It's a rite of passage for any tech company.

If you want to be taken seriously, you have to make jokes about Apple. Because if you don't, then who are you?

That, at least, seems to have been the dominant advertising trope of recent years.

Samsung, Microsoft, Nokia have all risen to vast heights by mocking Cupertino's self-righteousness -- or at least its products, so beloved by so many, but allegedly so inferior.

Why, though, would a ride-sharing service believe that it, too, should drive down this merry lane?

This is technology. "Why" doesn't matter as much as, well, "How much."

So here we have a man who doesn't dress like Apple's Jony Ive, but makes a passable impersonation at his voice.


His aim is to show that Lyft's new pink car mustache is so much more technically advanced than its previous versions.

It's more "intuitive" and "elegant" than the 1.0 version. The designers allegedly examined everything from the pinkness of each hair to the curvature of every mustache tip.

It even has a new clip-on system that "sets a new standard for mustache-vehicle interfacing."

It's all mild fun in its way. But what might it do for the Lyft brand?
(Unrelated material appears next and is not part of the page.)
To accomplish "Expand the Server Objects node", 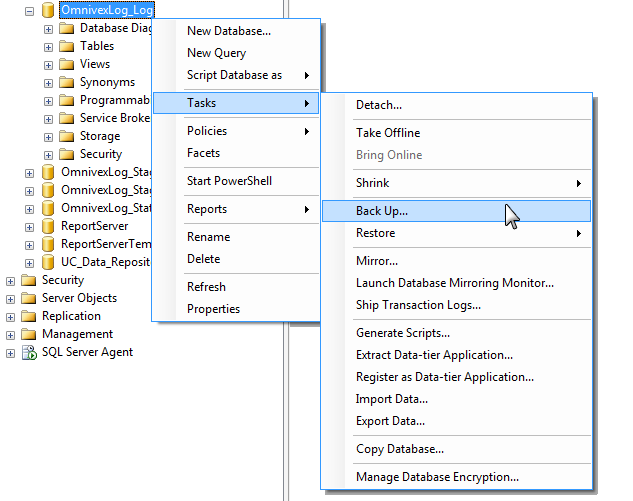I will (10, 298).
I've always thought the pink mustaches tend to touch tackiness, as if the cars that sport them have just been to an especially raucous bachelorette party in Hackensack, NJ, that involved a communal waxing.

But the heavy Lyfters must have had some amusement making this opus.

They should only hope that Apple hasn't secretly patented "ad with man talking in English accent against a white background."